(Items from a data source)
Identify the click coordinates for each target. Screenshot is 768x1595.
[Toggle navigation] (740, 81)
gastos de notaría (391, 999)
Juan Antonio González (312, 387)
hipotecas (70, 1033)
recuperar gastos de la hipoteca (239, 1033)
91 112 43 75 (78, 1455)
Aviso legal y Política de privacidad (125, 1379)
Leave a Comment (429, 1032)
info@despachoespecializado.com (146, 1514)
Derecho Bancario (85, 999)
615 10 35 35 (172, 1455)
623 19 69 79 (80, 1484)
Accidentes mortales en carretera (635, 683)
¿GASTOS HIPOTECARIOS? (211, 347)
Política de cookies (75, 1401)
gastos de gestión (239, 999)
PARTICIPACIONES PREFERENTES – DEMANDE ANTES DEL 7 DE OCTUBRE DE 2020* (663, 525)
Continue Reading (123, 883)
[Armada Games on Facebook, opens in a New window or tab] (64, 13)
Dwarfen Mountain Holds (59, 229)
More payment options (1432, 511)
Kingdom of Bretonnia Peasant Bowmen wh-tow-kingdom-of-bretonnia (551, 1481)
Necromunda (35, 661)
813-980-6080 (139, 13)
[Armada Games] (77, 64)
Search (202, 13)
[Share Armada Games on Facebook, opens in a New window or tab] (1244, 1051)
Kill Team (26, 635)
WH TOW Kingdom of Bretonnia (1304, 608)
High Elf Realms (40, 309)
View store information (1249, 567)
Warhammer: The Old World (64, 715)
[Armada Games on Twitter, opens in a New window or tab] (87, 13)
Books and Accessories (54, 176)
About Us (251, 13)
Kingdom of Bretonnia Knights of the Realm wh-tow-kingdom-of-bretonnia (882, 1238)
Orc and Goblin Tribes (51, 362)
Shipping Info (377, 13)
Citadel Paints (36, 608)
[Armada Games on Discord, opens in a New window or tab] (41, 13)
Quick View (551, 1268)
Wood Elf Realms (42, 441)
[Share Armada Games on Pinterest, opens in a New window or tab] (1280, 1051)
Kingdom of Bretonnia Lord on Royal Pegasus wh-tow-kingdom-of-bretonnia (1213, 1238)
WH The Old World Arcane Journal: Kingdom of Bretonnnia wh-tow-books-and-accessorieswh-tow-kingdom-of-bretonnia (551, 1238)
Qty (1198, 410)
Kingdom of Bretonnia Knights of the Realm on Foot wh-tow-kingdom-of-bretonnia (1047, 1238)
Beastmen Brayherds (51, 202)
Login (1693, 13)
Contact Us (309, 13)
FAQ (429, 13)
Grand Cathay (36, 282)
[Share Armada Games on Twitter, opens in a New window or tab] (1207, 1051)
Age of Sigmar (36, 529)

Exercise brief |
In the records above, copy exactly the lines from the one that contains "Beastmen Brayherds (51, 202)" through the last, and nothing else.

Your solution |
Beastmen Brayherds (51, 202)
Login (1693, 13)
Contact Us (309, 13)
FAQ (429, 13)
Grand Cathay (36, 282)
[Share Armada Games on Twitter, opens in a New window or tab] (1207, 1051)
Age of Sigmar (36, 529)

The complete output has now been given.